Cardiff Met's Dr. Ara Kanekanian has edited a book of research analysing the health benefits of milk and dairy products.
Dairy-free diets are currently popular with many celebrities, but Dr Kanekanian, Programme Director of the University's MSc Food Science & Technology course, has collaborated with many international scholars specialising in dairy research, to publish the Society of Dairy Technology-commissioned book, Milk and Dairy Products as Functional Foods, which emphasises the health benefits of dairy products.
Dr Kanekanian specialises in the importance of natural ingredients in foods, some of which show physiological properties to improve human health and are called functional or bioactive compounds, also known as nutraceuticals when isolated and used as supplements.
Because of his expertise and extensive experience with British curriculum development and formerly as a member of The Quality Assurance Agency, he was appointed consultant for the US Agency for International Development to develop a curriculum for a university in the ex-Soviet republics.
He explained: "The functional compounds are usually within the food itself and when consumed, these are released and absorbed into the blood stream, exhibiting their biochemical and physiological functions to improve health. These can also be released by natural processes such as fermentation by health promoting bacteria, the probiotics present in yogurt."

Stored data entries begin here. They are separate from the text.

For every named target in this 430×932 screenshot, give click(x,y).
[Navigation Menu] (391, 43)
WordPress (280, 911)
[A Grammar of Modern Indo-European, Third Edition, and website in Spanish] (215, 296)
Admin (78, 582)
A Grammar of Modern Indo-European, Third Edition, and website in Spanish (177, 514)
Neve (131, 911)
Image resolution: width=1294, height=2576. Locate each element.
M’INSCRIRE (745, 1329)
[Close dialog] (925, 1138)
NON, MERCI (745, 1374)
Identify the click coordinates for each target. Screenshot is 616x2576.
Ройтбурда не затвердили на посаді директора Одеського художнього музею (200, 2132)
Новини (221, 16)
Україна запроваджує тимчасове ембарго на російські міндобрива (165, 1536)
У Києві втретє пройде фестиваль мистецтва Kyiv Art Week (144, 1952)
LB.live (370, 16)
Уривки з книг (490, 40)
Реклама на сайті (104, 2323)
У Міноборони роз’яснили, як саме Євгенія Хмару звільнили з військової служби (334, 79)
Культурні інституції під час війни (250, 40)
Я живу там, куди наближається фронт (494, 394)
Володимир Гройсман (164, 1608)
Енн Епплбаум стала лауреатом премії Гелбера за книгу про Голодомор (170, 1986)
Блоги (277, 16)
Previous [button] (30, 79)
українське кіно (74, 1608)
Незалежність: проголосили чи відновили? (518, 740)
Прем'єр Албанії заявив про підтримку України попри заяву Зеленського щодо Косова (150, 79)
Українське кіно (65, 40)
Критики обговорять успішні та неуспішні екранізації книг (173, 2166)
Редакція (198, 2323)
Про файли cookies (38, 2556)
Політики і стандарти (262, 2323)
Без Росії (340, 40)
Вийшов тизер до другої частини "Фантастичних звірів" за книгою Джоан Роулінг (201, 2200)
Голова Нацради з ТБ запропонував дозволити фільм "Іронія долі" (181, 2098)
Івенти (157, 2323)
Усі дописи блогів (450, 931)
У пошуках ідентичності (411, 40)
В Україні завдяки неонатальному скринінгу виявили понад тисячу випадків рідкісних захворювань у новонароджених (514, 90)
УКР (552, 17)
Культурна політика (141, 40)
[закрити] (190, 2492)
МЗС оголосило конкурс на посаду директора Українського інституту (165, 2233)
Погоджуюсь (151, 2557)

Dr Kanekanian's previous research has included in vitro laboratory experiments to determine the role of these bioactive compounds as antioxidants, cholesterol and blood pressure reduction properties. He has also collaborated with other UK and European universities to study the compounds' anticancer properties and role as protective agents against tooth decay.
Dr Kanekanian is currently collaborating with the biomedical science department within the University's School of Health Sciences to research the anti-inflammatory and antimicrobial effect of fermented dairy products and other products including the comparison between honey and date syrup and the immune boosting properties of colostrum, which is the first milk produced by mothers during the first few days after the birth of the baby.
Functional food is a lucrative market for food manufacturers and Dr Kanekanian said: "The book is aimed at dairy scientists and technologists within industry and academia; general food scientists and technologists, microbiologists and nutritionists, together with all those involved in the formulation and production of functional food products."